Task brief:
Everything from the line holding "Open the Kladblok tile" through the final line of the entries below is to be written out exactly, and nothing more; leave out pictures.
== == ==
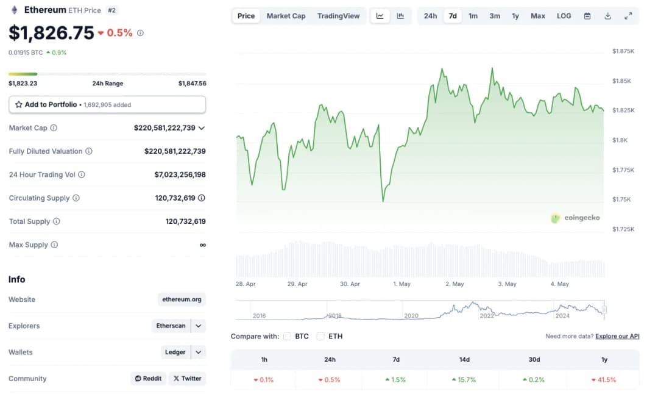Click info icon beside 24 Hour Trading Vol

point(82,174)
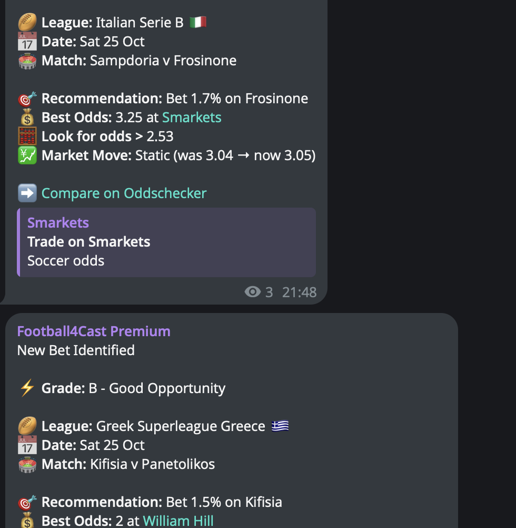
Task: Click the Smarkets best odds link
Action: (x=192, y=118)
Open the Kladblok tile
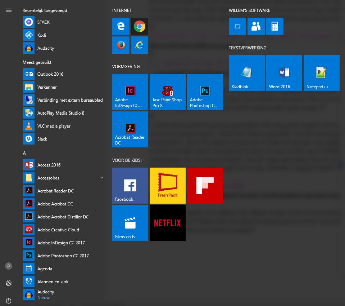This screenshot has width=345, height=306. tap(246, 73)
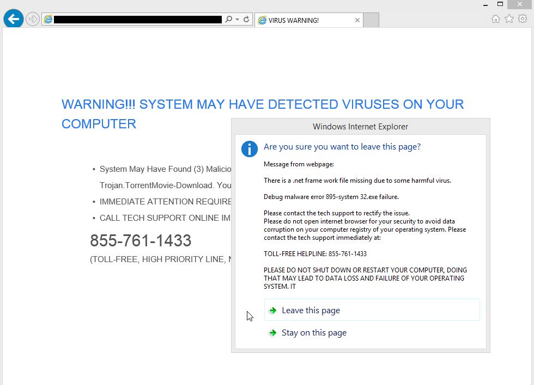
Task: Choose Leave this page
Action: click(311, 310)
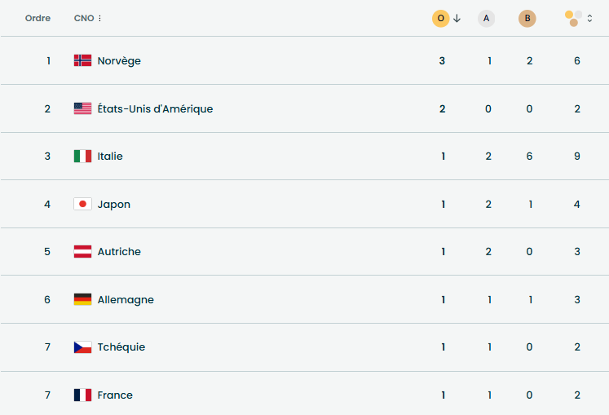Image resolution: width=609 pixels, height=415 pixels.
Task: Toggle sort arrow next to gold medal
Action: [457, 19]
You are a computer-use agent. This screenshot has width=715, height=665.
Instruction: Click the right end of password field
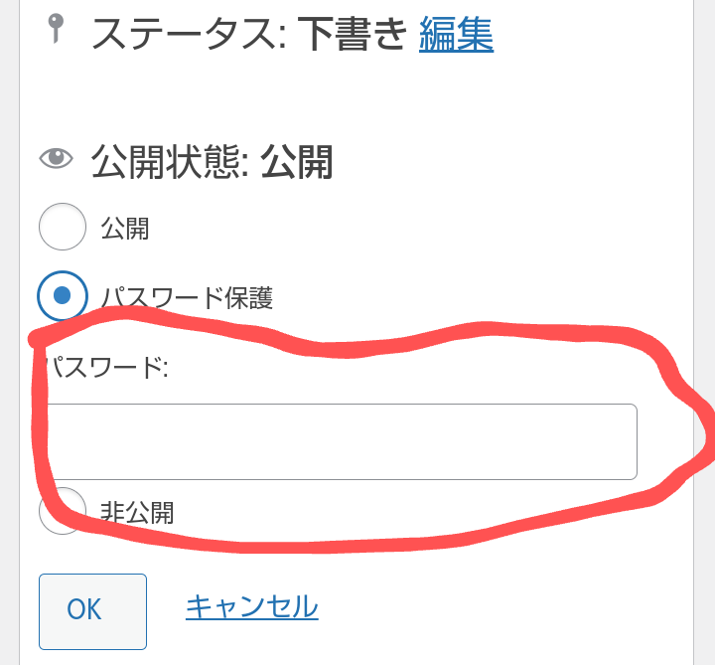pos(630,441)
== == ==
Result for this exercise:
Open the Kladblok tile
This screenshot has width=345, height=306. tap(246, 73)
Task: Choose Leave this page
Action: click(311, 310)
Image resolution: width=609 pixels, height=415 pixels.
Task: Toggle sort arrow next to gold medal
Action: [457, 19]
You are a computer-use agent. This screenshot has width=715, height=665.
Instruction: Click the right end of password field
pos(630,441)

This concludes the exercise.